B U L L E T I N
Semantic Web Services
Bijan Parsia, a Semantic Web researcher in the MIND Laboratory at the University of Maryland, College Park, can be reached by e-mail at firstname.lastname@example.org
The World Wide Web allows people to follow bewildering paths through hundreds of documents on a variety of topics without losing equilibrium. People shop, plan and book travel, check accounts and pay bills, publish articles and artwork, share photos with family and friends and total strangers, build complex information systems and manage a variety of business interactions. Web programmers have done very well in building programs that help people write Web pages, build and maintain Web sites and develop sophisticated Web stores. It is much more challenging to develop programs that can use the Web with more human-like flexibility without a human being constantly in the loop. The Semantic Web and Web Services are two visions of how to make the Web more amenable to automated use.
The Semantic Web
“The Semantic Web is the web of connections between different forms of data that allow a machine to do something it wasn't able to do directly.” (Weaving the Web, p. 185)

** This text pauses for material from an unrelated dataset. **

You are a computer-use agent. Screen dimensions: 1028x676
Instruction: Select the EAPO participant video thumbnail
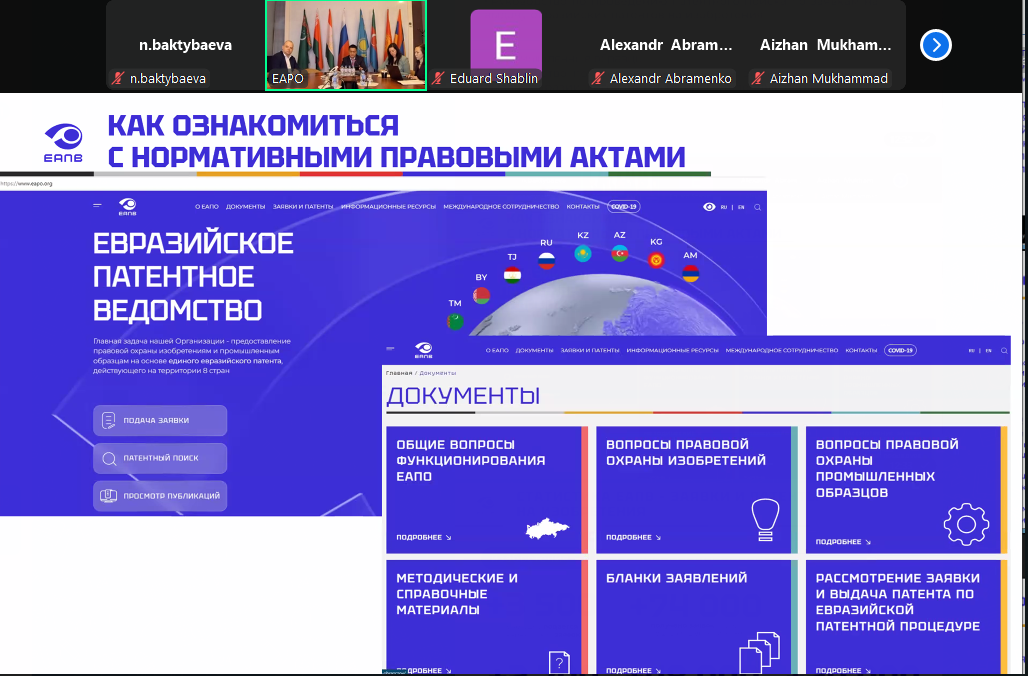click(345, 45)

Programs can do a lot with the current Web, much of it critical to successful and pleasant human interaction with it. Web crawlers and spiders make link checking and site archiving easy and are absolutely essential for search engines. What makes Google the search engine for the Web is its scope (achieved by crawling the Web), the “goodness” of its results (achieved, in part, by automated reasoning about the links between pages) and the fact that it doesn't require massive, disciplined human intervention by the search engine operators or by Web authors. The last point needs a bit of explication. Google does require a staff of brilliant people who constantly enhance and tune the crawling, indexing, ranking, storage and retrieval programs. This is a significant amount of human effort, but it is dwarfed by the alternative: a team of catalogers to categorize three billion Web pages by hand. Google also doesn't require that page authors supply correct metadata for their pages above what they do naturally in writing link-rich hypertext pages. There's no need for an explicit cataloging step, either by page authors or by Google operators. Moreover, it's not clear that adding that step would produce better results (or even results as good).

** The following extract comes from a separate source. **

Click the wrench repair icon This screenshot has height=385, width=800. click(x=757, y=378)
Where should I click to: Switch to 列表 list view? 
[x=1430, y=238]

A striking feature of this sort of automation is that it depends on the interconnectedness of the Web – its link structure. Web links are what make the Web work for human browsers, authors and, it turns out, for some content-sensitive programs. This suggests that a richer link structure could support not just better search, but other activities. Hyperlinking Web pages together for the convenience of human browsers turns out to be useful for building search engines that cater to the needs of those human browsers. What can we build if we have different kinds of links supporting activities besides human browsing? The best way to find out what we can do is to do it. The Semantic Web is driven by a specific vision: to explore what sorts of links between which kinds of representations supply the greatest achievable potential for the Web.
The Semantic Web is rooted in Tim Berners-Lee's original conception of the Web. Web links were seen not just as providing a navigatory connection for the reader, but also as (partially) constituting the meaning of the linked representations. On this view, the Web is a kind of semantic net with Web pages as nodes and hyperlinks as arcs. The machine processable meanings of the nodes are constituted by the patterns of arcs between them. The original Web was a hypertext system instead of a pure semantic net. The nodes were bits of text with quite a bit of meaning all on their own – meaning that is largely inaccessible to current programs, though quite handy for literate people. So, the extra meaning of the Web based on knowledge representation (KR) tends to take a back seat to that based on natural language. Web links only give us a little semantics, but it turns out that a little semantics goes a long way.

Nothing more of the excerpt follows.